The journal landscape is not static, but fluctuating. A journal’s quality may deteriorate or improve and it can move from a green list to an orange list or from an orange list to a green list.
Fidelior™ endeavours to match its Metadatabase to the latest updates of journal lists and sources as they become available. Fidelior™ provides a release date for included lists and an inclusion date of when a title was added to a list, should the information be available.
In a few cases there may be more than one journal with the same title but with different ISSNs. This may mean that either they are different reputable journals with the name titles but different valid ISSNs or it may be that a journal is ‘high-jacked’ (e.g., copied and used for fraudulent purposes).
Some journal sources record journal status changes over time. In such cases titles are not removed, but rather updated/changed. Other sources may remove titles as the status changes. Reasons for inclusion, exclusion, or status change should be carefully studied.
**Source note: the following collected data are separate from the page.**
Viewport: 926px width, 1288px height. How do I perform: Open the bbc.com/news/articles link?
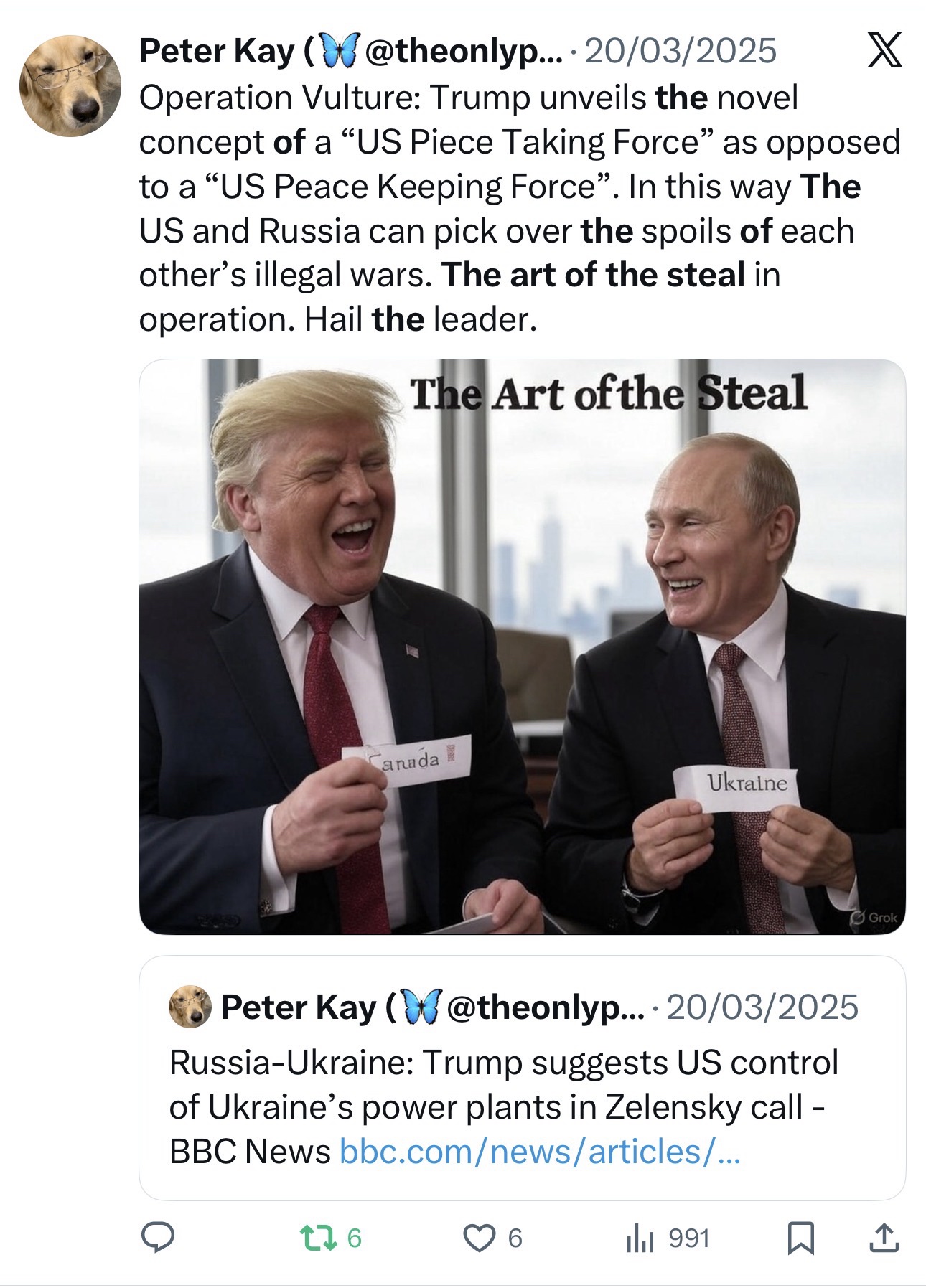[539, 1152]
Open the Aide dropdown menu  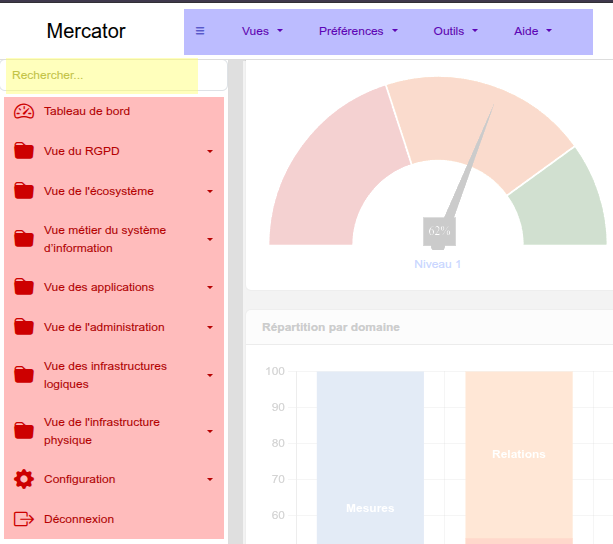532,31
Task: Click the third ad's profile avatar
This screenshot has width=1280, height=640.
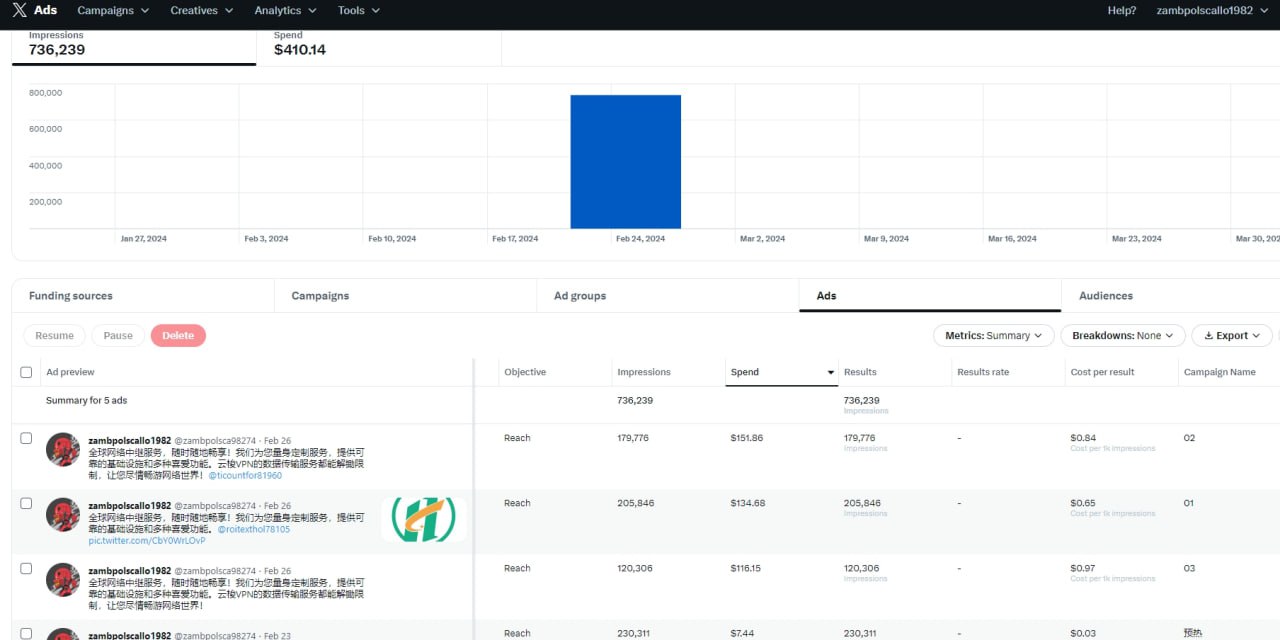Action: [63, 579]

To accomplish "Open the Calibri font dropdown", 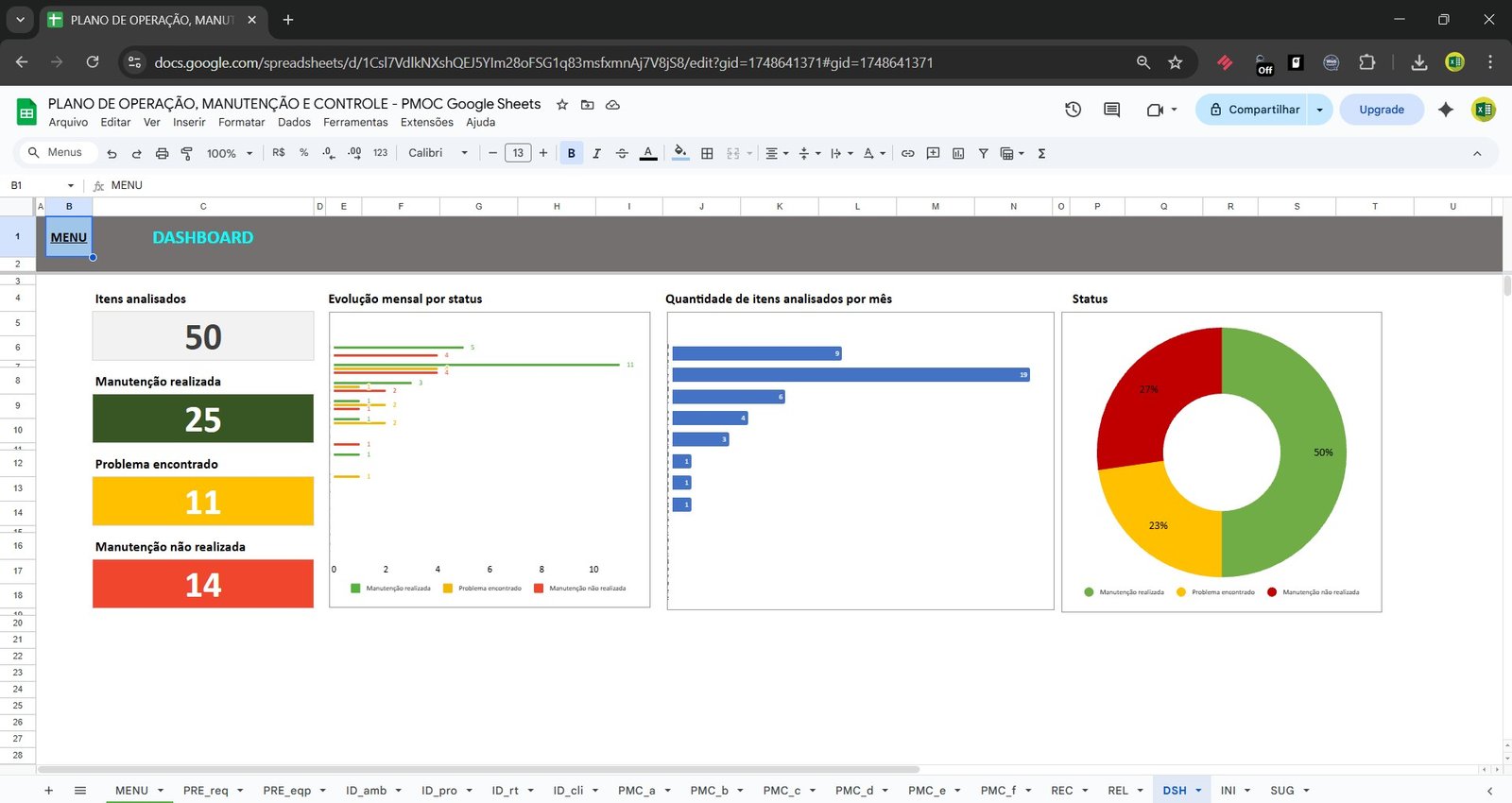I will click(x=438, y=153).
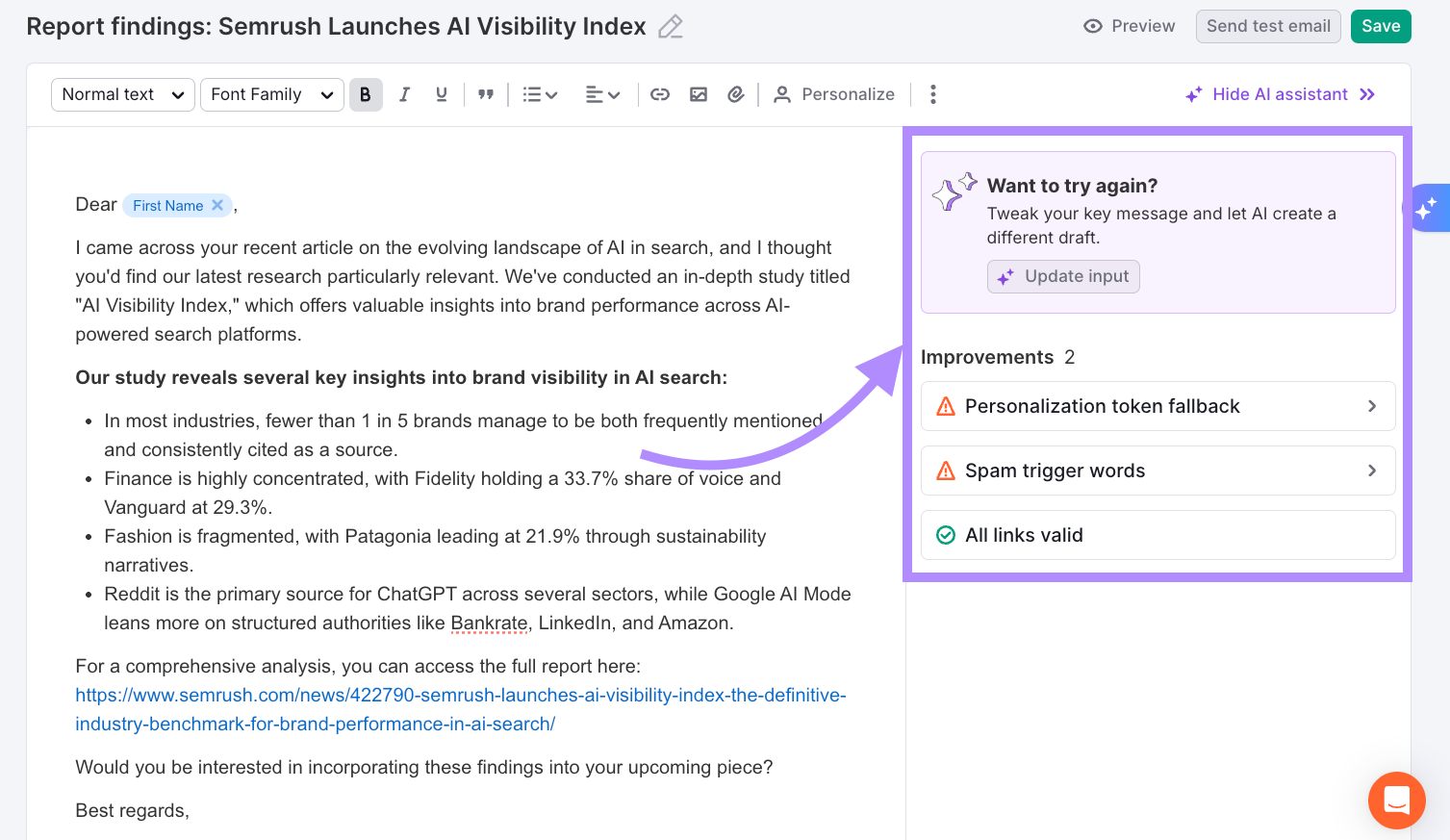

Due to the obscure nature of the pseudo-science and low-quality journal landscape, journal lists are in a constant process of being updated and reassessed. At present there is no universal agreement, criteria, or a common standard on what constitutes a predatory or questionable journal. Fidelior™ acknowledges that there is critique against the idea of journal blacklists.
Fidelior™ currently does not include conference papers, book chapters or other types of publications in its searches.
As far as possible manuscript scanning will cater for phoneme possibilities (e.g., Organisation vs. Organization) and for journal abbreviations.
When submitting documents that were digitised (e.g. printed theses that were subsequently scanned and digitised), the accuracy of the report may be influenced by the quality of the optical character recognition processes.
Fidelior™ strives to eliminate possibly fraudulent manipulation and editing of its reports (e.g., using watermarks, timestamps, and summaries). However, fraudulent manipulation cannot be eradicated entirely.
Fidelior™ launched its service with a Metadatabase linked to a limited number of journal sources, as collated in June 2021.
Fidelior™ does not retain or store uploaded documents and Fidelior™ reports. Fidelior™ does not retain or store the link between the content of a Fidelior™ report and the identity of a person, submitter or associated institution.